▶ **The task**:
Copy the material below word for word, leaving out the pictures.

▶ **Records provided**:
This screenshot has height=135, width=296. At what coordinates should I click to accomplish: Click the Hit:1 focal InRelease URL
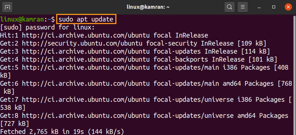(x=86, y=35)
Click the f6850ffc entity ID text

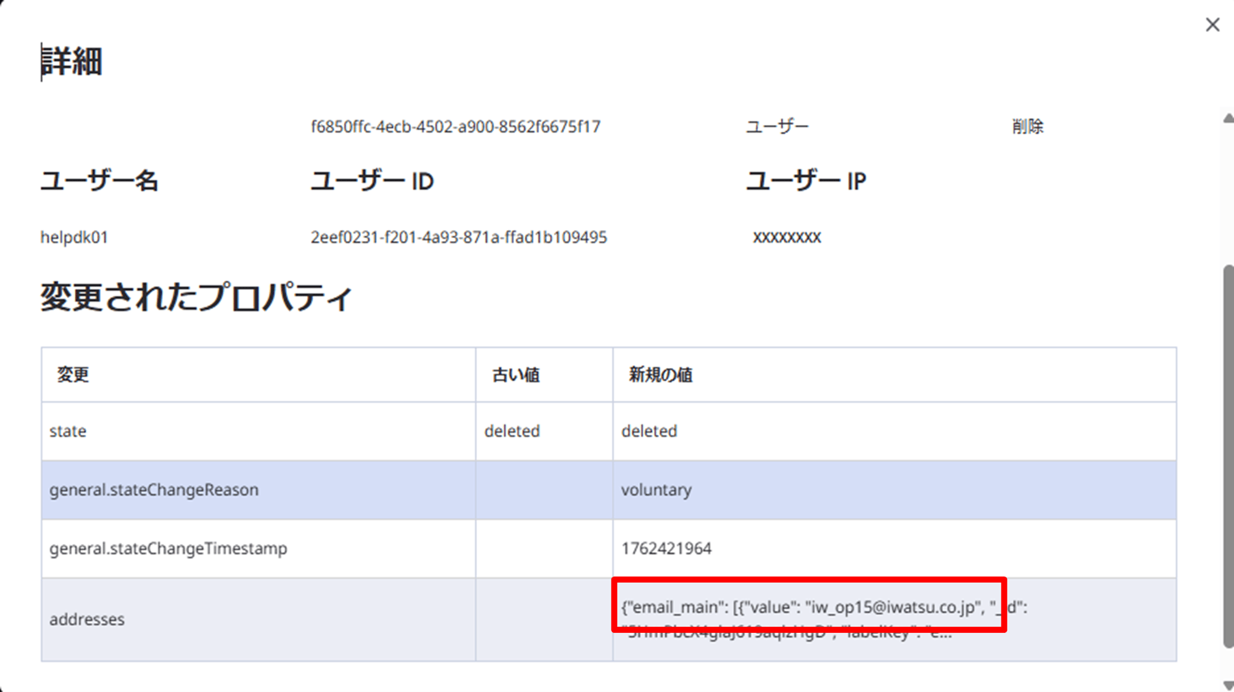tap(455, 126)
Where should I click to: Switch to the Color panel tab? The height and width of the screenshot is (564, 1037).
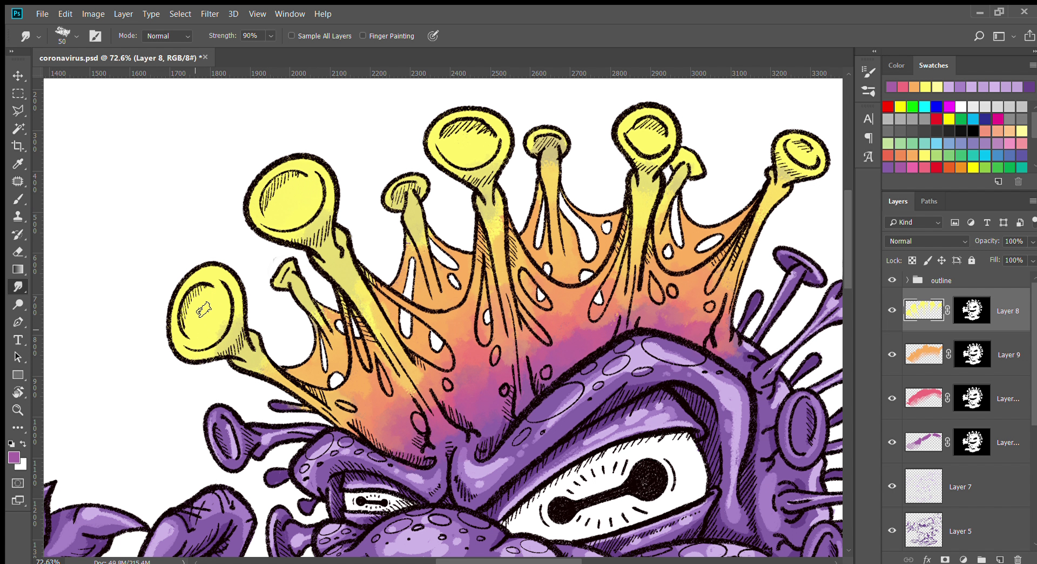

▶ **Finished task**:
This screenshot has height=135, width=296. At what coordinates should I click to accomplish: Click the Hit:1 focal InRelease URL
(x=86, y=35)
Click the f6850ffc entity ID text

tap(455, 126)
Where should I click to: Switch to the Color panel tab? The height and width of the screenshot is (564, 1037).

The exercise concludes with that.